Make a Z-shaped incision. Shown from the volar aspect (a) and from the ulnar side (b).
Figure 3.
Figure 3.
Volar forearm and wrist exposure after volar fasciotomy, showing the ulnar and median nerves, and the flexor tendons. Note the dorsal cutaneous branch of the ulnar nerve passes dorsal to the FCU.
Figure 4.
Figure 4.
The abductor digiti minimi is released off of the pisiform bone. The pisiform bone is separated from the triquetrum.
Figure 5.
Figure 5.
The FCU is reflected proximally. The circulation to the ulnar epiphysis comes from volar-radial. The ulnar and median nerves are decompressed into the hand.
Figure 6.
Figure 6.
The ulna is dissected free of the ECU and EDM on its ulno-dorsal aspect (a). The ulnar collateral ligament and capsule are cut (b). The caput ulnar vessels lie on the volar radial aspect of the ulna.
Figure 7.
Figure 7.
The capsule is released along the interval between the ulna and the carpus. The line of dissection is from distal to proximal, in line with the shaft of the ulna. Care must be taken to stay deep to the volar extra-articular soft tissues (a, b).
Figure 8.
Figure 8.
The capsular tissues are dissected by following around the proximal edge of the carpus towards the radial side (a, b).
Figure 9.
Figure 9.
The volar (a) and dorsal (b) extra-capsular soft tissues are separated from the carpal bones by dissection.
Figure 10.
Figure 10.
If the FCR is present it should be released. If a radial fibrous anlage is present it too should be released from the carpus.
Figure 11.
Figure 11.
A space is made radial to the carpus, called the radial pocket.
Figure 12.
Figure 12.
The wrist is ulnarized allowing the ulnar head to pass into the radial pocket (a, b).
Figure 13.
Figure 13.
The ulnar diaphysis is exposed by elevating the FCU proximally. The level of the planned osteotomy is marked.
Figure 14.
Figure 14.
A small plate is affixed to the proximal ulna with two or three screws.
Figure 15.
Figure 15.
The proximal ulnar osteotomy is made using a saw.
Figure 16.
Figure 16.
The distal ulna is stripped of some of its periosteum to allow the ulna to shorten and overlap the proximal end. Shortening of the ulna allows it to migrate proximally relative to the carpus. The ulnar head should sit opposite the scaphoid. This is referred to at station.
Figure 17.
Figure 17.
The carpus is pinned to the head of the ulna at station with a transverse 1.5 mm wire starting on the carpal side.
Figure 18.
Figure 18.
A second retrograde oblique wire is inserted from the fifth metatarsal base to the distal ulnar metaphysis. These wires should be cut and curled 180°.
Figure 19.
Figure 19.

* _Entries taken from a collection_

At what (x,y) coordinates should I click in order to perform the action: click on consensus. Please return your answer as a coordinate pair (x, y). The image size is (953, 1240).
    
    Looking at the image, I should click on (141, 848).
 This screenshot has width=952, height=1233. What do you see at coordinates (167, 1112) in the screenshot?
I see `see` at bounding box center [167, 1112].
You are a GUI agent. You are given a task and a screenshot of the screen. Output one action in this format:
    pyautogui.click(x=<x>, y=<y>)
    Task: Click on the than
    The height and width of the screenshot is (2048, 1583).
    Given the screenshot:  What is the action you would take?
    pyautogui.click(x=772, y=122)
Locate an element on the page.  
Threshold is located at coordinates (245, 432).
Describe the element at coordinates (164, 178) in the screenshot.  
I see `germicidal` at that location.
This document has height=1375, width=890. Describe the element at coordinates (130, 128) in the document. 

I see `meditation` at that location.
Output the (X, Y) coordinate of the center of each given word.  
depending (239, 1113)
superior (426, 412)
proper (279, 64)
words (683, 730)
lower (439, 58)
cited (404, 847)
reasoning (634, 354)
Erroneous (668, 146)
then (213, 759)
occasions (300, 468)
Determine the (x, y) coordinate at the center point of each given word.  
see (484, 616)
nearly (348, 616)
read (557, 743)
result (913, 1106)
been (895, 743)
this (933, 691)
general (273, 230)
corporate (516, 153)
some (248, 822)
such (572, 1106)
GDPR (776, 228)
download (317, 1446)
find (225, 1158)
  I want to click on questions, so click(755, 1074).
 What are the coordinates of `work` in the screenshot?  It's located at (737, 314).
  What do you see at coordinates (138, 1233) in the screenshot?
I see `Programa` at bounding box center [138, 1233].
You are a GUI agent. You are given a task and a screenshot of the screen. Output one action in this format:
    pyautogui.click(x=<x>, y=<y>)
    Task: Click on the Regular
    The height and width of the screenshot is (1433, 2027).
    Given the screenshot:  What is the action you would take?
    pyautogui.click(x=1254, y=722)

* _Requirement_
Could you write the next part of the surgical technique excerpt, picking up after its last sentence?

* _Answer to this problem_
With the bone ends overlapped and the wrist pinned, the level of the shortening osteotomy should be marked.
Figure 20.
Figure 20.
The shortening osteotomy is performed with a saw.
Figure 21.
Figure 21.
Fix the distal ulna to the plate. Adjust the rotation so that the plane of the hand and the plane of the elbow motion are the same. Stated differently, the lateral the profile view is a lateral of the elbow with an AP of the hand.
Figure 22.
Figure 22.
A third temporary wrist arthrodesis wire is inserted from the olecranon in a longitudinal antegrade fashion to exit the ulna and transfix the carpus. This wire is also cut and curled proximally.
Figure 23.
Figure 23.
The FCU should be transferred to the dorsum of the hand. This is shown from the volar (a) and dorsal (b) and cross-sectional views (b). The pisiform bone is sutured to the base of the 4th metacarpal. A non-absorbable suture is passed around the base of this metacarpal.
Figure 24.
Figure 24.
The proximal ulna is parallel and in line with the third metacarpal (a). The Z-shaped incision is closed over a drain (b). It is important to complete a volar fasciotomy before closing to allow for swelling without the risk of compartment syndrome.
Figure 25.
Figure 25.
AP and lateral radiographs of left hand of a four-year-old boy with radial club hand before surgery.
Figure 26.
Figure 26.
Photograph of the hand before surgery.
Figure 27.
Figure 27.
AP and lateral radiographs after ulnarization with shortening. Note the temporary arthrodesis wires in place and the plate on the ulna.
Figure 28.
Figure 28.
AP and lateral radiographs after removal of the wires. Note that the ulnar head remains at station.
Figure 29.
Figure 29.
Final photographs, dorsal view (a), volar view (b), showing the hand after ulnarization with shortening.